Ethan Allen Hawley, bir zamanlar ailesine ait olan şarküteride artık tezgâhtar olarak çalışmaktadır. Yaşamış olduğu sınıfsal düşüşle karısının ve çocuklarının taleplerini karşılayamaz duruma gelmesi, iddiasızlık ve yorgunlukla birleşerek varoluşsal bir krize yol açmıştır. Çıkış yolu ise önüne tesadüflerle serilir. Ancak bunun için oyunu kuralına göre oynaması, prensiplerini rafa kaldırarak “herkes” gibi olması gerekmektedir. Geçmiş parlak günlerin anıları, haksızlığa uğradığı kanısını pekiştirdiğinde Hawley giderek hırsın ve intikam duygusunun kılavuzluk ettiği bir çözüm arayışı içinde bulur kendini. Kaygılarımızın Kışı, bireysel ahlakın toplum tarafından nasıl şekillendirilip yönlendirildiğine dair son derece gerçekçi bir tutum sergiliyor. Vicdan, ahlak, saygınlık gibi kavramların ne denli ikiyüzlü olabileceğini; toplumsal statünün sadece başarı ile ölçüldüğü koşullarda, bireylerin başarıyı elde etmek adına neleri göze alabileceğini gösteriyor. Çağdaş dünya edebiyatının güçlü kaleminden çıkan bu çöküş, tereddüt ve manevi kriz hikâyesi, günümüz okurlarını da derinden etkileyebilecek hakiki bir güce sahip.
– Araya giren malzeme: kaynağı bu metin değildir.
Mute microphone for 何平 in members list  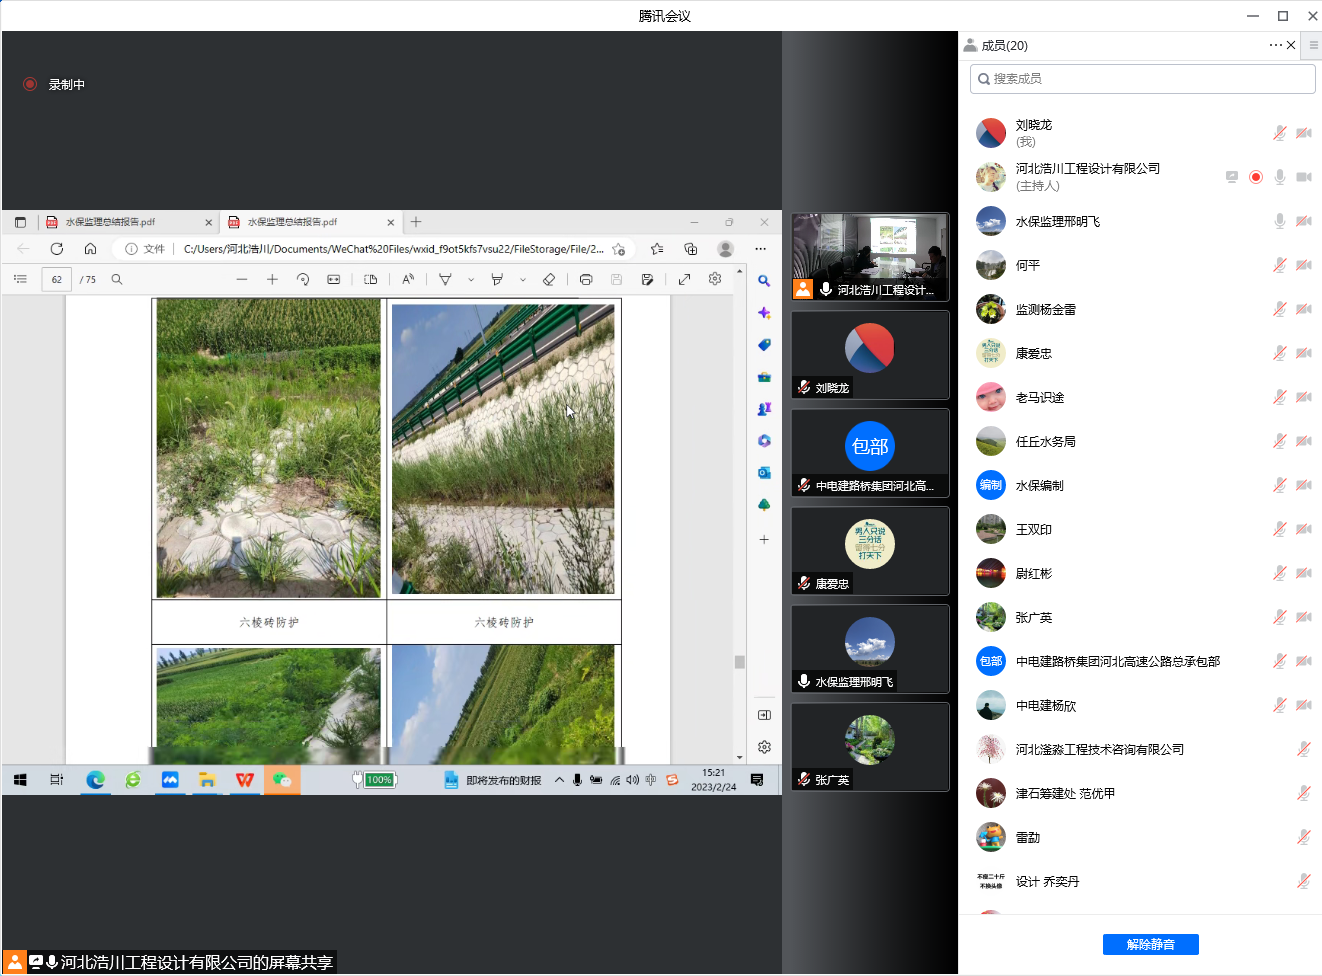[x=1279, y=265]
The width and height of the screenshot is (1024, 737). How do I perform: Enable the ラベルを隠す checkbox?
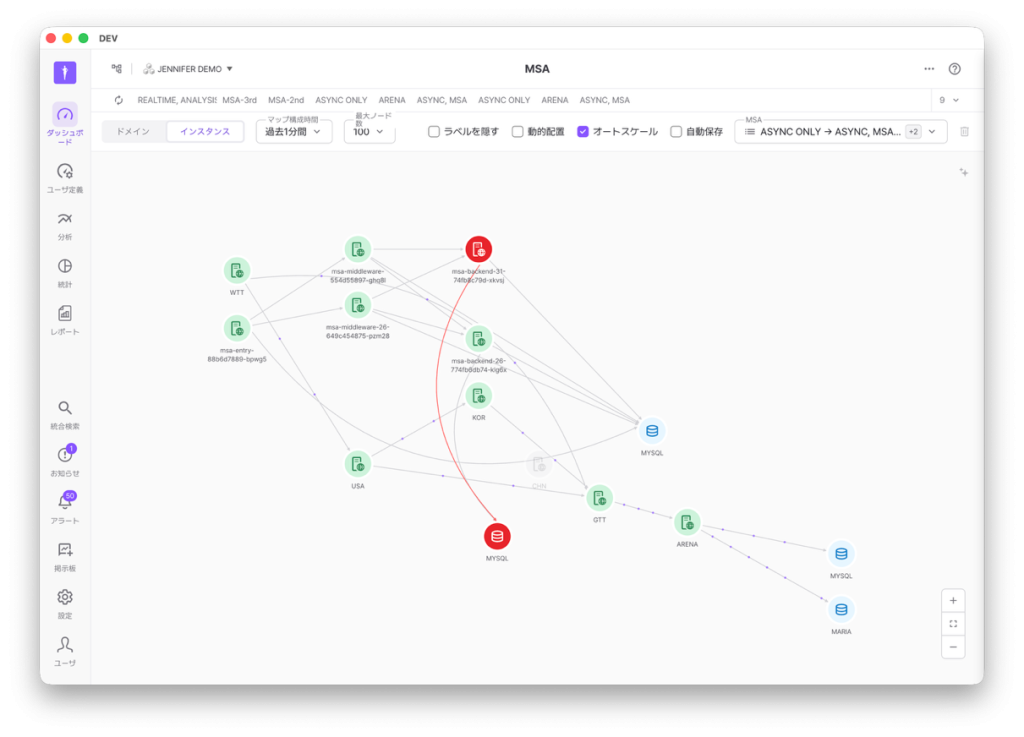point(434,131)
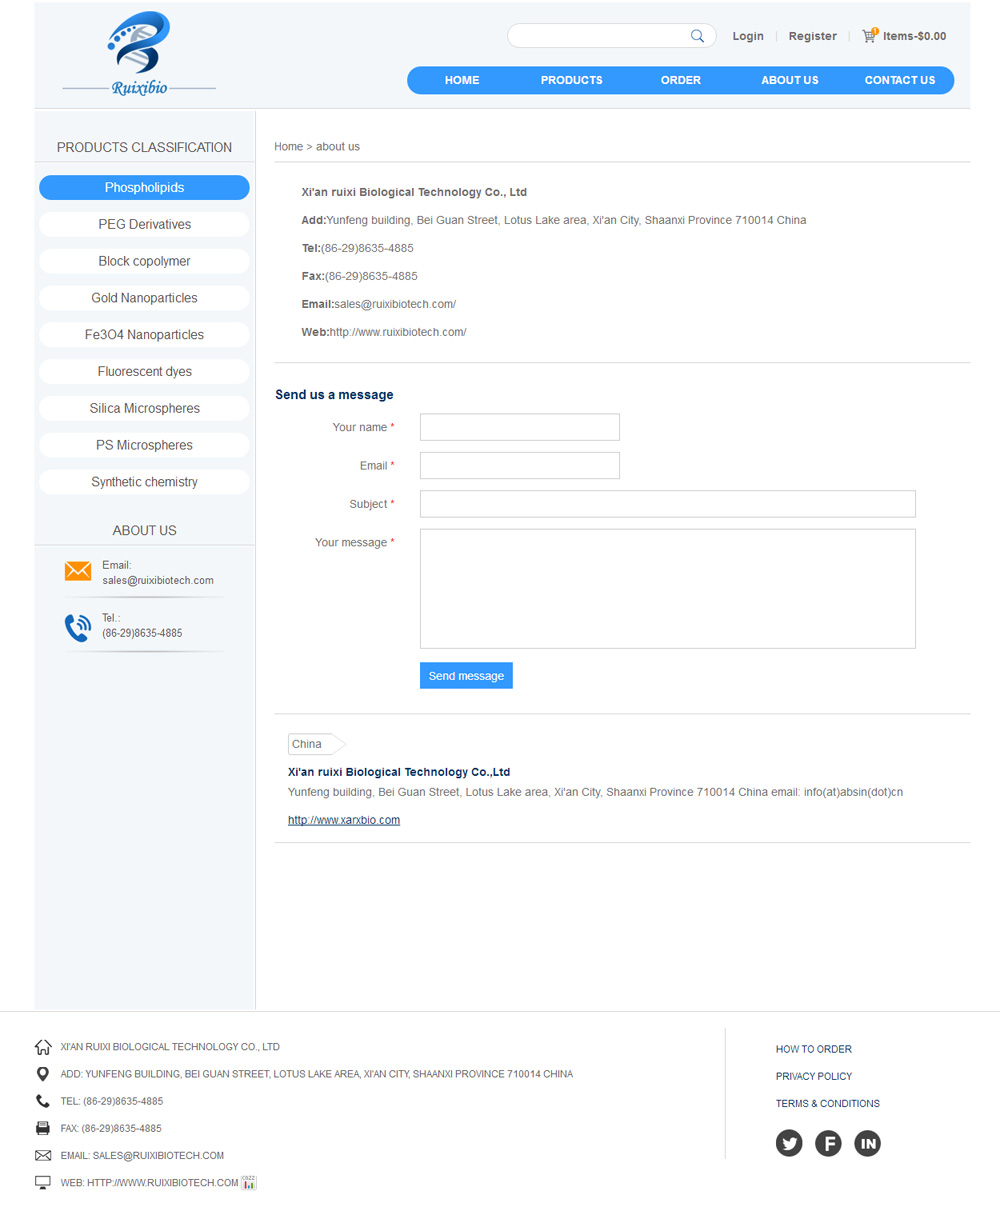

Harper Lee, Bülbülü Öldürmek, roman, 355 s.
1960 yılında yayınlandığından bu yana bir dünya klasiği olan, bütün edebiyatseverlerin gönlünde özel bir yer edinen, Pulitzer ödüllü Bülbülü Öldürmek Amerika'nın güneyinde yaşanan ırkçılığı ve eşitsizliği bir çocuk kahramanın, Scout Finch'in gözünden anlatıyor. Harper Lee, kullandığı yalın ama çarpıcı dil aracılığıyla adalet, özgürlük, eşitlik ve ayrımcılık gibi hâlâ güncel temaları, Scout'un büyüyüş öyküsüyle birlikte dokuyarak, iyilik ve kötülüğü hem bireysel hem de toplumsal olarak mercek altına alıyor. Bir "zenci"nin haksız yere suçlanması üzerinden gelişen olaylar; önyargılar, riyakârlık, sınıf ve ırk çatışmalarıyla beslenen küçük Amerikan kasabasının sınırlarını aşıp, insanlar arası ilişkide adaletin ve dürüstlüğün önemini anlatan evrensel bir hikâyeye dönüşüyor. Hem şiddet ve karanlığıyla ürperten hem de "insani" vurgusuyla sarıp sarmalayan, çağdaş dünya edebiyatının en önemli örneklerinden biri olan bu klasik roman, Ülker İnce çevirisiyle tekrar Türkçede.
YAZIN DÜNYASINDAN HABER…
Yaşam-Nefes Koçu ve Kuantum Düşünce Tekniği Geliştiricisi Bülent Gardiyanoğlu’nun, “Kadın Olmayı Hatırlamak” isimli kitabı 2 Eylül 2014 tarihinde Streetart Kitap-Kafe’de tanıtıldı.